Using the line with "Click the Teilen share button" as your starting point, transcribe it and each line beneath it word for word until the records run out, without pictures.

====== Data shown

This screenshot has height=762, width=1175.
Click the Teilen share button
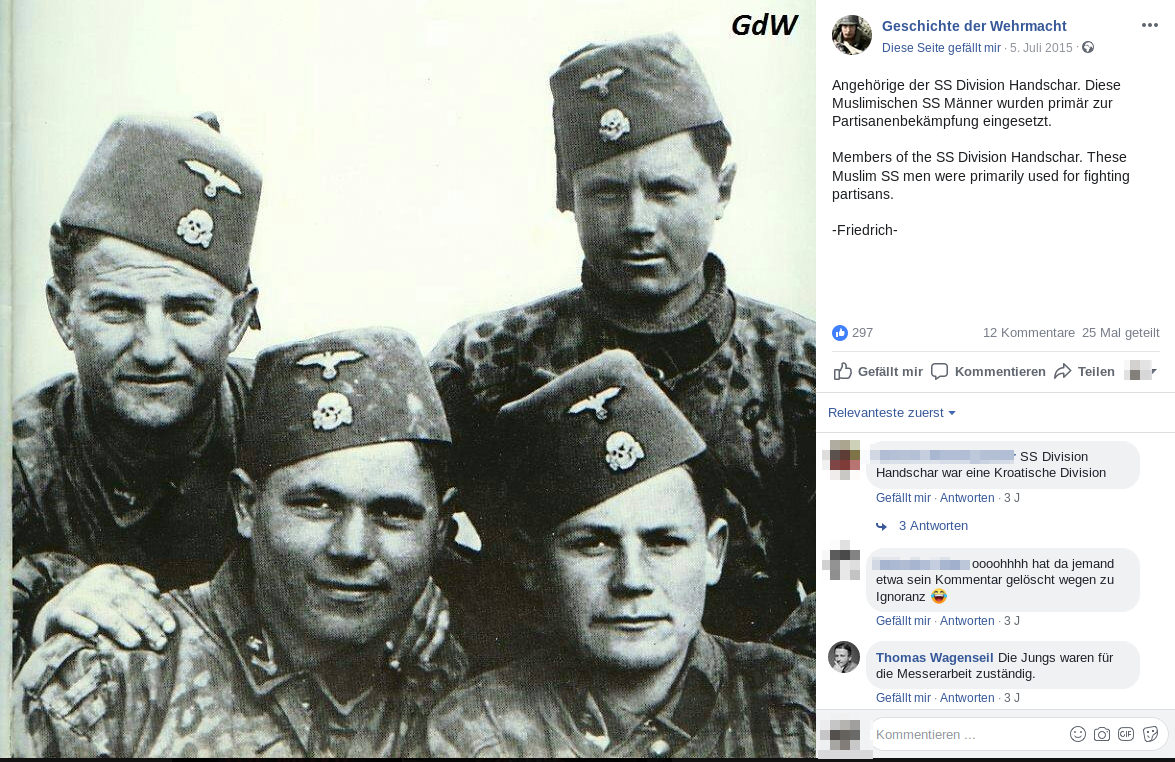click(x=1084, y=372)
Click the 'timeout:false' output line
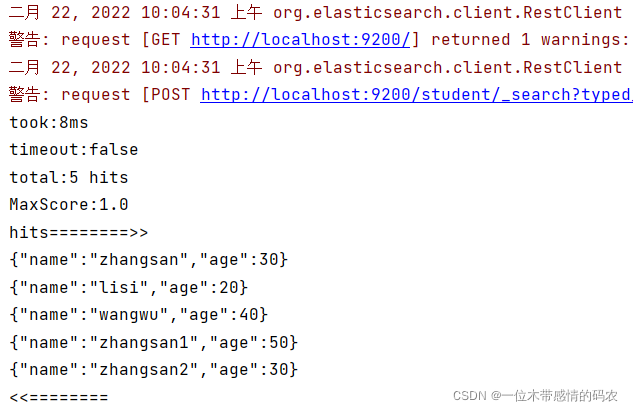 (74, 150)
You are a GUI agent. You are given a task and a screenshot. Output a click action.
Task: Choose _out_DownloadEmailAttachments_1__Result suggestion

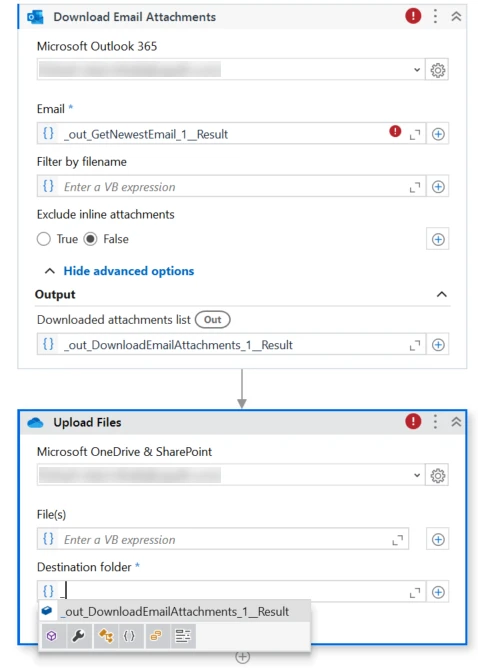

============

» Written answer:
Click the Teilen share button
click(x=1084, y=372)
Click the 'timeout:false' output line
 (74, 150)
You are a GUI agent. You are given a task and a screenshot. Output a click action.
Task: Choose _out_DownloadEmailAttachments_1__Result suggestion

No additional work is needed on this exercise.